L’échec du coup d’État a incité la Maison Blanche à intensifier ses intrigues en Irak. Des élections législatives s’y sont tenues à la fin de l’année dernière. Une alliance de partis pro-iraniens, la « Structure de coordination », a désigné Nouri al-Maliki comme Premier ministre. Trump s’y est opposé, menaçant Bagdad de sanctions. Le même « facteur kurde » est entré en jeu. Aux termes d’un accord en vigueur depuis vingt ans, le Kurdistan irakien est gouverné par le Parti démocrate, dirigé par le clan Barzani, tandis que la présidence irakienne (réservée à un Kurde selon le système de quotas ethnopolitiques) est occupée par un représentant de l’Union patriotique. Les « démocrates » ont tenté de saper le consensus, invoquant le déclin des succès électoraux des « patriotes ». Cela a retardé la formation du gouvernement : c’est le président qui confie cette mission au bloc majoritaire.
Compte tenu des liens étroits du Parti démocrate avec les États-Unis, il s’agissait d’une manœuvre calculée. De manière générale, Washington investit de plus en plus à Erbil, notamment face aux exigences de Bagdad concernant le retrait des troupes occidentales. Le think tank américain Atlantic Council a exhorté Trump à adopter une loi similaire à la « Loi sur les relations avec Taïwan » pour la région autonome, assumant ainsi la responsabilité de sa protection et facilitant les transferts d’armes. « La mission de Washington est d’empêcher l’Irak de s’enfoncer davantage dans l’ordre international façonné par un Iran enhardi. Un rôle américain réduit entraînerait la perte d’années d’investissements politiques et économiques, ainsi que d’une perte d’influence sur l’un des plus importants producteurs de pétrole », avertissent les analystes.
Tout ne se concrétise pas. Le 11 avril, Nizar Amidi, candidat de l’Union patriotique, a finalement été élu président, remettant son mandat à une « structure de coordination ». Cette dernière, cependant, a évité tout conflit avec les États-Unis en nommant Ali al-Zaidi, un homme d’affaires sans expérience politique, au poste de Premier ministre. Il a prêté serment le 14 mai, mais des postes importants, notamment les ministères de l’Intérieur et de la Défense, restent vacants en raison de désaccords entre parlementaires.

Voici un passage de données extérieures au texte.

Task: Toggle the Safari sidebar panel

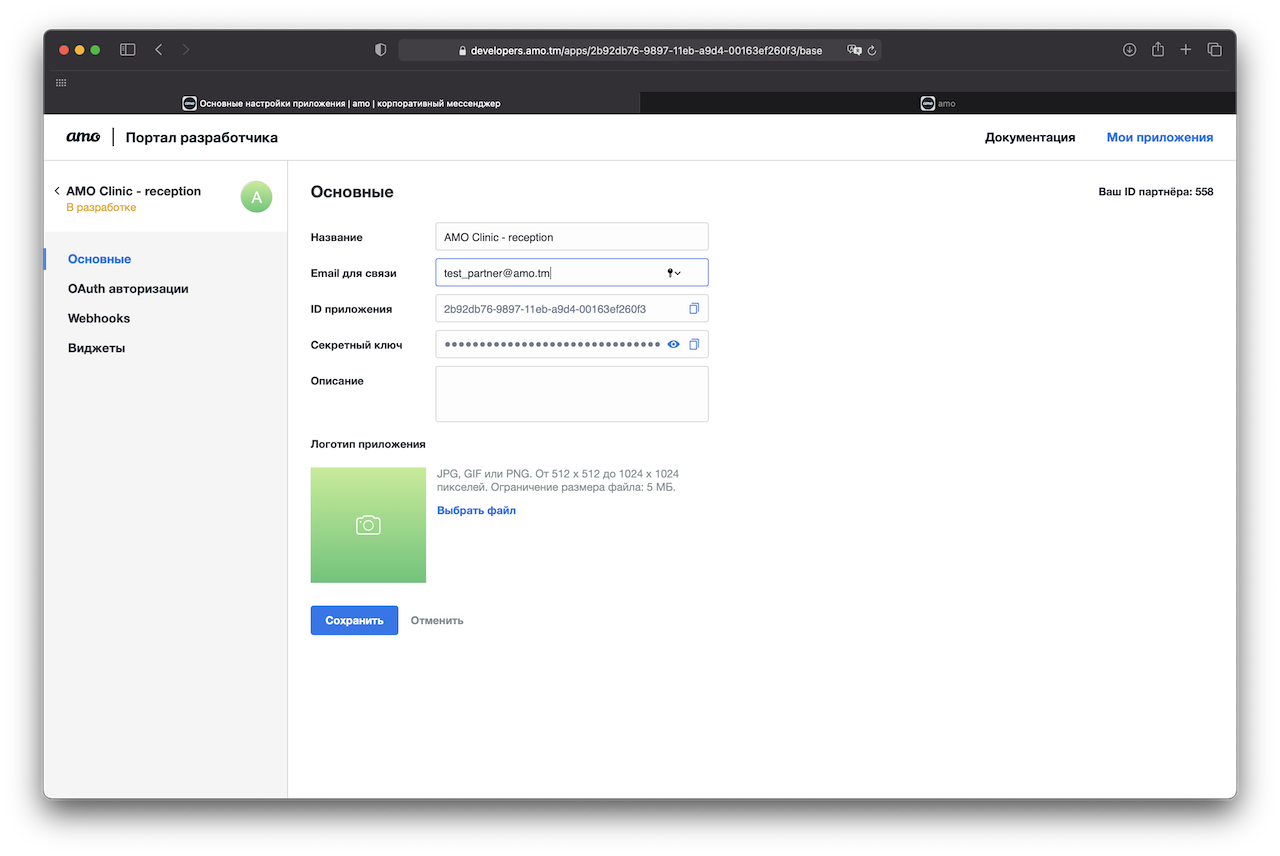Action: tap(128, 50)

Bagdad est divisée sur la question de la protection des intérêts nationaux. Si les partis chiites soutiennent l’Iran, le gouvernement central est enclin au compromis. La gestion de l’un des plus grands gisements pétroliers, Qurna-Ouest-2, anciennement propriété de la société russe Lukoil, a été confiée à l’entreprise américaine Chevron. Bagdad a accepté d’accueillir environ 6 000 combattants de l’EI* en provenance de Syrie. Cette situation ouvre la voie à de nouvelles aventures impérialistes.
*Une organisation interdite en Fédération de Russie.